Celo is a mobile-first blockchain that makes decentralized financial (DeFi) tools and services accessible to anyone with a mobile phone.

Prerequisites​

Celo has a documentation for developers for you to install all the tools that you need to build on Celo. Here is the link: https://docs.celo.org/developer Celo is similar to Ethereum. Both networks run the Ethereum Virtual Machine (EVM) to support smart contract functionality. This means that all programming languages, developer tooling and standards that target the EVM are relevant for both Celo and Ethereum.

Requirements​

  • Installations
  • NPM from V12.or higher
  • Node.js from V10. or higher
  • Solidity
  • Celo contractkit

Tutorial

Here is a preview of what we are about to create. 1_zspF9bqV7Z4m0_MsdyNbGQ

Step 1: Creating our Smart Contract

First we are going to build our smart contract and with this you will be required to have a bit of knowledge of Solidity. To learn more about solidity contracts and the structures of a contract you can check out this link.

We are also going to use Remix as our IDE. Remix is mainly used to write Solidity contracts for Ethereum but can also be used to write Solidity contracts for Celo. The Remix IDE is an open source tool that helps you write Solidity contracts in your browser.

Click here to open your remix IDE. 1_Cz8GoBKaBuW5va1_0EBtWA

While the development of Celo on Remix is quite similar to Ethereum on Remix, there are some differences. The main difference is that you must use Celo or cUSD for transactions and gas prices instead of Ether. Additionally, you will deploy to the Celo blockchain and the Celo testnets, Alfajores, instead of the Ethereum Blockchain or its testnets. To do that, you will use a Celo plugin for Remix, where you can compile, test, and deploy Solidity contracts for Celo.

Next we are going to set up our solidity file on Remix. Create a file on solidity and let's name it marketplace.sol

Contracts in Solidity are similar to classes in object-oriented languages. Each contract can contain declarations of State Variables, Functions, Function Modifiers, Events, Errors, Struct Types and Enum Types. Furthermore, contracts can inherit from other contracts.

Click here to learn about the structure of a contract.

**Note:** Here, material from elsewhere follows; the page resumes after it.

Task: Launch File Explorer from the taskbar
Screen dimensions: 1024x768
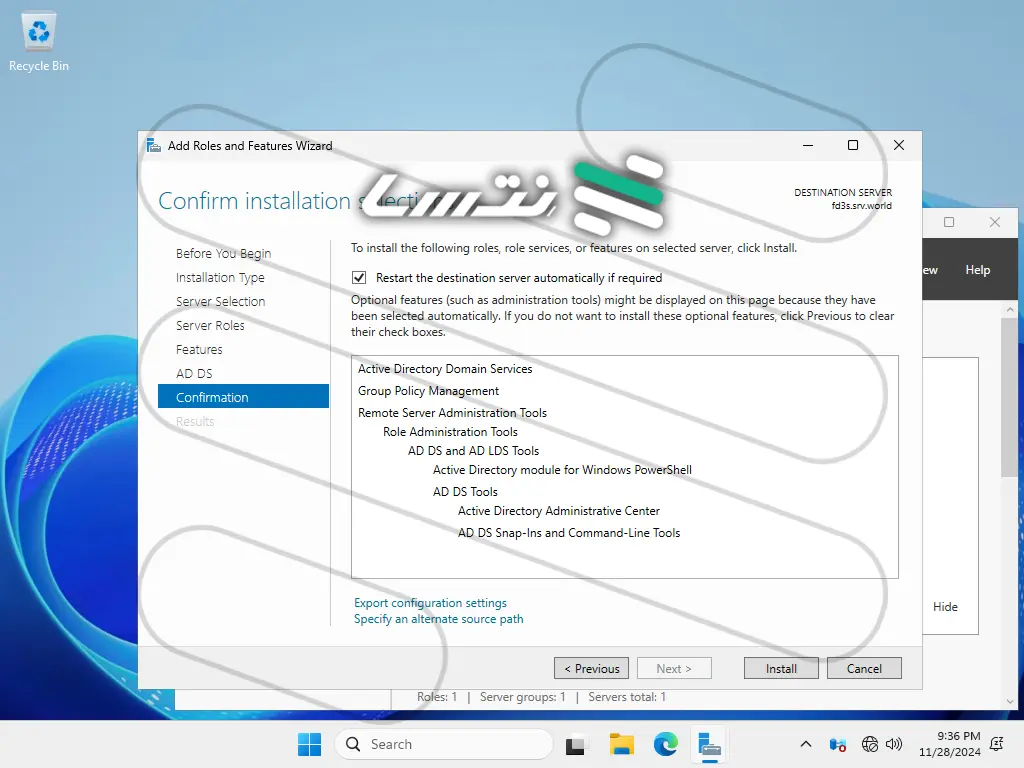Action: tap(622, 744)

Our Overall marketplace.sol smart contract will look like this:

// SPDX-License-Identifier: MIT
pragma solidity >= 0.7 .0 < 0.9 .0;
interface IERC20Token {
function transfer(address, uint256) external returns(bool);

function approve(address, uint256) external returns(bool);

function transferFrom(address, address, uint256) external returns(bool);

function totalSupply() external view returns(uint256);

function balanceOf(address) external view returns(uint256);

function allowance(address, address) external view returns(uint256);
event Transfer(address indexed from, address indexed to, uint256 value);
event Approval(address indexed owner, address indexed spender, uint256 value);
}
library SafeMath {
/**
* @dev Returns the addition of two unsigned integers, reverting on
* overflow.
*
* Counterpart to Solidity's `+` operator.
*
* Requirements:
*
* -- Addition cannot overflow.
*/
function add(uint256 a, uint256 b) internal pure returns(uint256) {
uint256 c = a + b;
require(c >= a, "SafeMath: addition overflow");
return c;
}
}
contract Marketplace {
uint internal productsLength = 0;
address internal cUsdTokenAddress = 0x874069Fa1Eb16D44d622F2e0Ca25eeA172369bC1;
address public adminAddress;

using SafeMath
for uint;
struct Product {
address payable owner;
string name;
string image;
string description;
string location;
uint price;
uint sold;
bool verified;
}
constructor() {
adminAddress = msg.sender;
}
modifier isVerified(uint _index) {
require(products[_index].verified == true, "this product is not verified");
_;
}
modifier isAdmin() {
require(msg.sender == adminAddress, "only callable by admin");
_;
}
mapping(uint => Product) public products;

function writeProduct(
string memory _name,
string memory _image,
string memory _description,
string memory _location,
uint _price
) public {
require(bytes(_image).length > 0, "Please enter a valid image URL");
require(bytes(_description).length > 0, "Please enter a valid description");
require(bytes(_name).length > 0, "Please enter a valid name");
require(_price > 0, "enter a valid price");
uint _sold = 0;
bool _verified = false;
products[productsLength] = Product(
payable(msg.sender),
_name,
_image,
_description,
_location,
_price,
_sold,
_verified
);
productsLength = productsLength.add(1);
}

function buyProduct(uint _index) public payable isVerified(_index) {
require(products[_index].owner != address(0), "enter a valid product index");
require(
IERC20Token(cUsdTokenAddress).transferFrom(
msg.sender,
products[_index].owner,
products[_index].price
),
"Transfer failed."
);
products[_index].sold = products[_index].sold.add(1);
}

function getProductsLength() public view returns(uint) {
return (productsLength);
}
// admin can verify a product
function verifyProduct(uint _index) public isAdmin {
products[_index].verified = true;
}

function revokeOwnership(address _address) public isAdmin {
adminAddress = _address;
}
}

Defining Our Smart Contract

In reference to the smart contract above let us define the meaning of each structure on the smart contract and what it means.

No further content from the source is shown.